Warren Buffett defends Berkshire's conglomerate structure — and fires a huge shot at private equity (BRKA, BRKB)
Berkshire Hathaway is a massive conglomerate.
With a market cap over $300 billion, the company directly owns dozens of businesses and holds huge stakes in many more, some of which include America's largest companies like Coca-Cola, IBM, Wells Fargo, and American Express.
In his 50th letter to Berkshire Hathaway shareholders, Buffett addresses this structure, which he says has a terrible reputation with investors, which it "richly deserves."
But of course, it could probably be worse: Berkshire could be a private-equity firm.
In his letter, Buffett writes that the bad reputation for conglomerates is mostly owing to the problems this structure had in the 1960s, when companies were acquiring any and all other businesses in an effort to boost per-share earnings. Eventually this scheme fell apart and the conglomerate structure — which often involved a holding company owning disparate businesses under one roof — became out of fashion.

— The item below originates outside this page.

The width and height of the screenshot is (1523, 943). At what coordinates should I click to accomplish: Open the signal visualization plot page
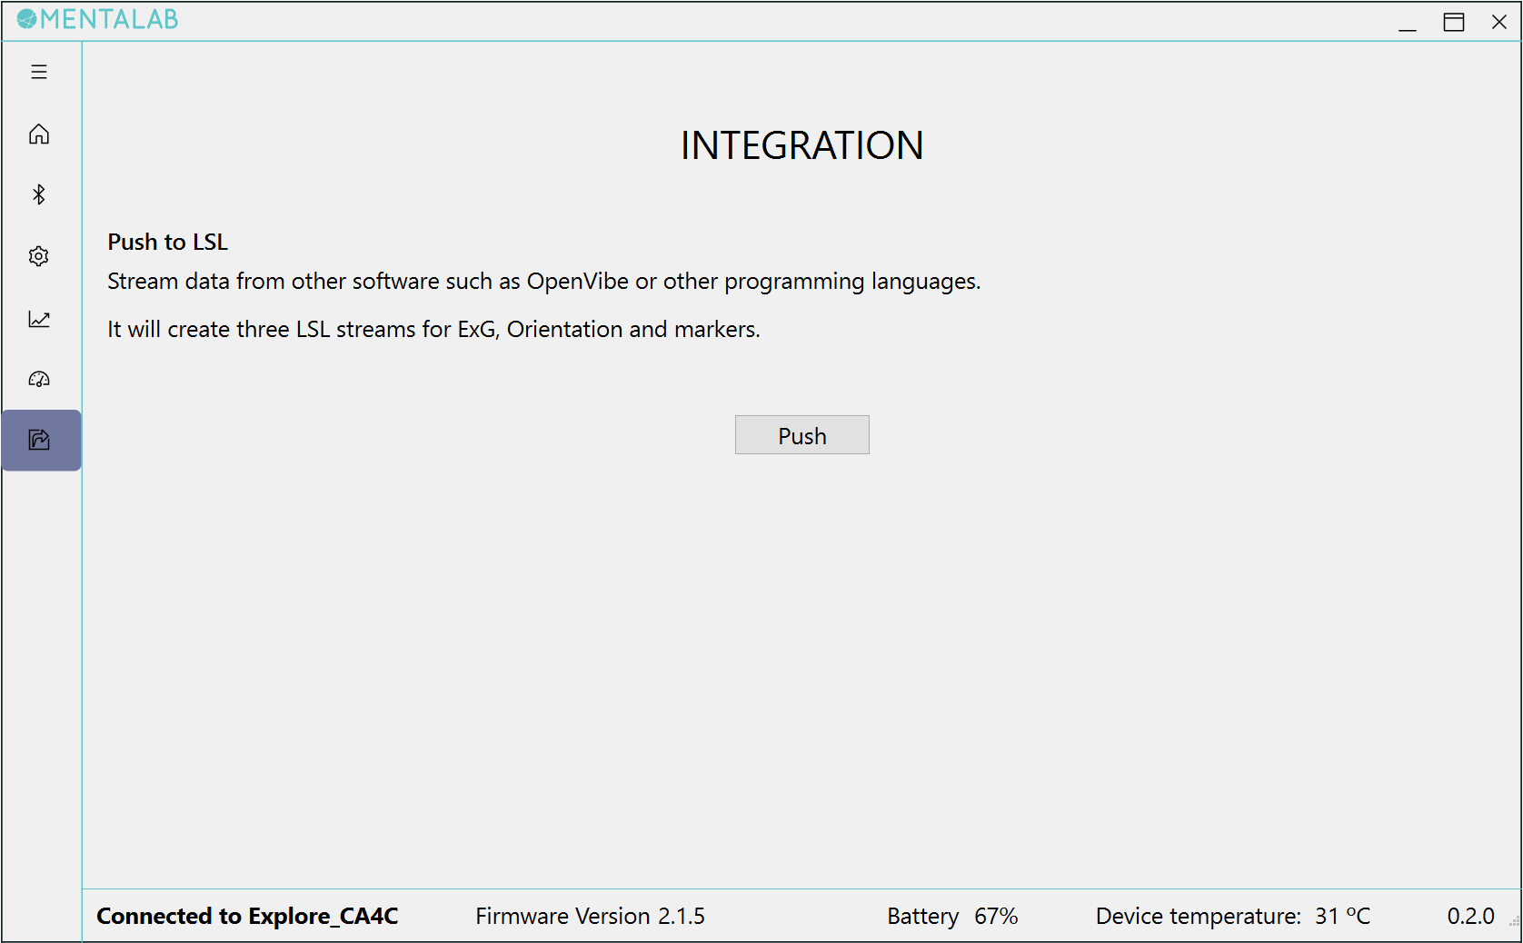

But the conglomerate structure, Buffett argues, also gives the current iteration of Berkshire Hathaway a kind of flexibility for acquisitions that you can't get just anywhere. "To put the case simply: If the conglomerate is used judiciously, it is an ideal structure for maximizing long-term capital growth," Buffett writes.
And because Berkshire is a conglomerate, Buffett says the company doesn't have an affiliation to any particular business or line of work, with Buffett writing, "That’s important: If horses had controlled investment decisions, there would have been no auto industry."
This structure has also allowed Berkshire, in Buffett's estimation, to becomes the "home of choice for the owners and managers of many outstanding businesses."
"Families that own successful businesses have multiple options when they contemplate sale," Buffett writes. "Frequently, the best decision is to do nothing. There are worse things in life than having a prosperous business that one understands well. But sitting tight is seldom recommended by Wall Street. (Don’t ask the barber whether you need a haircut.)"
Buffett says that companies looking to sell are often then left with two types of buyers: competitors and private equity firms ("Wall Street buyers," Buffett calls them).
And it is the latter that can be most unpleasant.
For some years, these purchasers accurately called themselves "leveraged buyout firms." When that term got a bad name in the early 1990s – remember RJR and Barbarians at the Gate? – these buyers hastily relabeled themselves "private-equity."
The name may have changed but that was all: Equity is dramatically reduced and debt is piled on in virtually all private-equity purchases. Indeed, the amount that a private-equity purchaser offers to the seller is in part determined by the buyer assessing the maximum amount of debt that can be placed on the acquired company.
Later, if things go well and equity begins to build, leveraged buy-out shops will often seek to re-leverage with new borrowings. They then typically use part of the proceeds to pay a huge dividend that drives equity sharply downward, sometimes even to a negative figure.
In truth, "equity" is a dirty word for many private-equity buyers; what they love is debt. And, because debt is currently so inexpensive, these buyers can frequently pay top dollar. Later, the business will be resold, often to another leveraged buyer. In effect, the business becomes a piece of merchandise.
Berkshire offers a third choice to the business owner who wishes to sell: a permanent home, in which the company’s people and culture will be retained (though, occasionally, management changes will be needed). Beyond that, any business we acquire dramatically increases its financial strength and ability to grow. Its days of dealing with banks and Wall Street analysts are also forever ended.
Some sellers don’t care about these matters. But, when sellers do, Berkshire does not have a lot of competition.
To Buffett, Berkshire offers a third, more friendly choice for sellers.
In 2014, Berkshire contracted for 31 "bolt-on" acquisitions worth $7.8 billion in all. The company also closed on its acquisition of Van Tuyl Automotive, which has $9 billion in annual sales and brings Berkshire's ownership of companies that would be independently listed in the Fortune 500 to 9.5 (Heinz is the 0.5).
And the company seems ready to find more things to buy. As Buffett writes: "Our lines are out."